# Exercise goal:
Count the lines below that contain the string "screenshot", and give only the number.

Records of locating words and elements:
>>>
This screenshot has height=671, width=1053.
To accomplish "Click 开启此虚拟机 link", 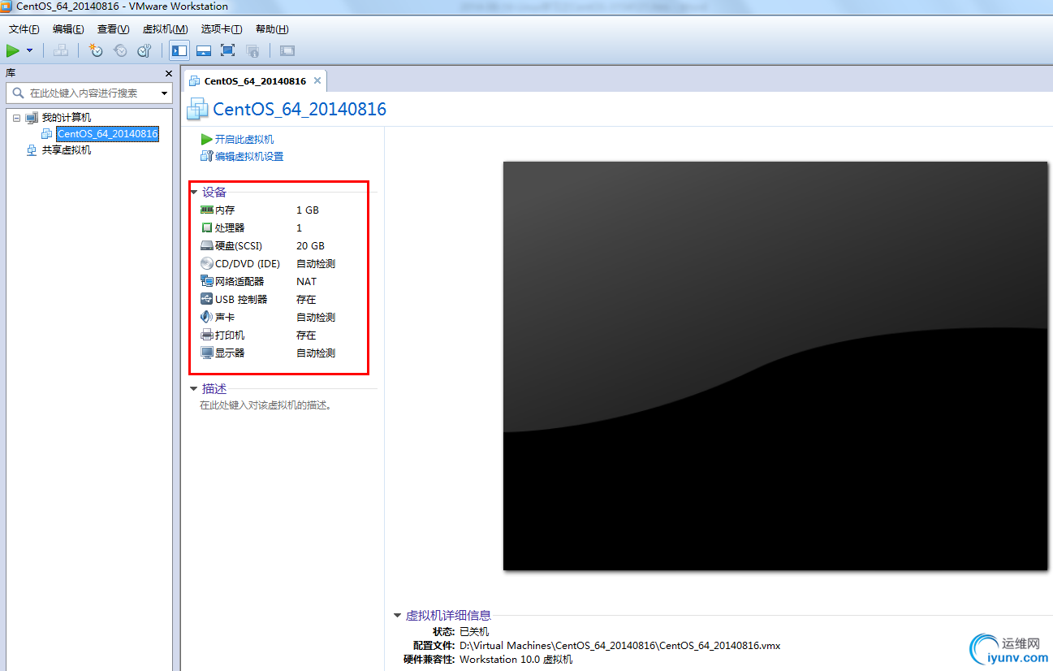I will point(246,139).
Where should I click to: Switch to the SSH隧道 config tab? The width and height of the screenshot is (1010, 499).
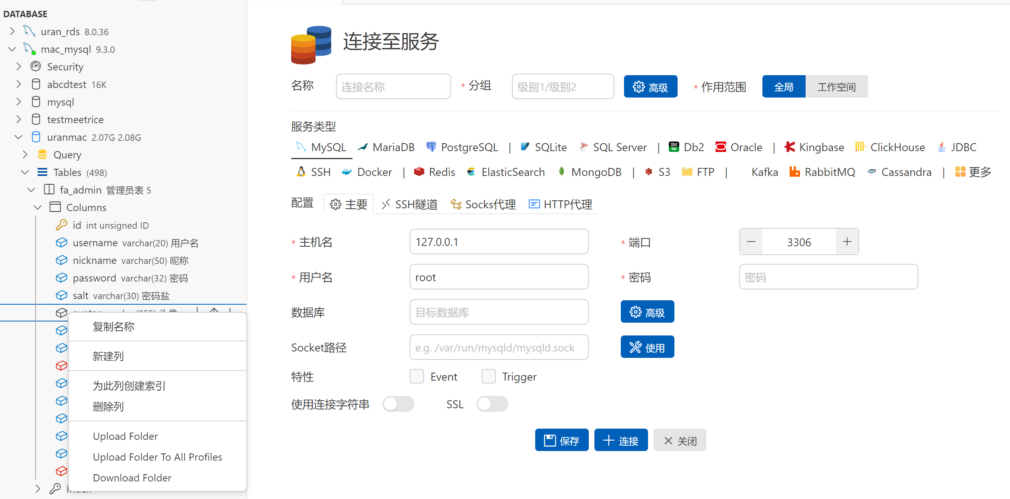[409, 205]
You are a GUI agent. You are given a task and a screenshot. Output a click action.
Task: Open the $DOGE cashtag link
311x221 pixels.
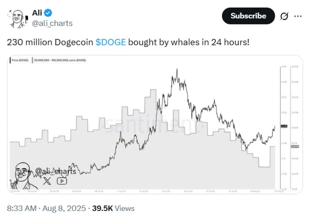click(x=111, y=42)
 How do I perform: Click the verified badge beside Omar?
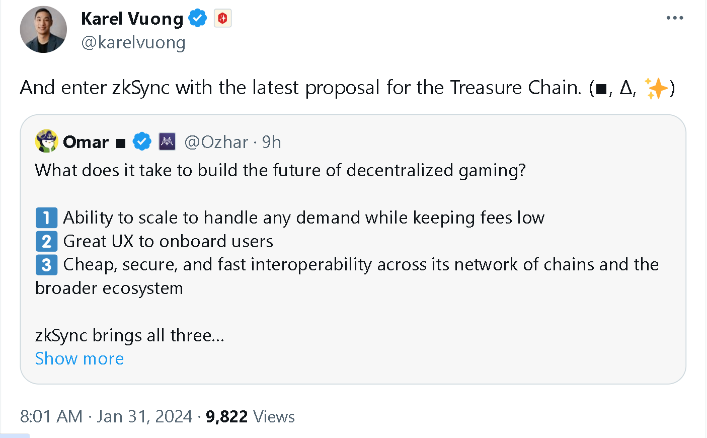[x=142, y=142]
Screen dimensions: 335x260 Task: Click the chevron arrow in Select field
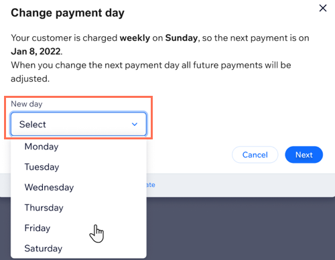click(x=135, y=124)
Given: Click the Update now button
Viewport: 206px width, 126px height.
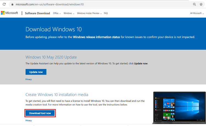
<<<
# Expected output:
3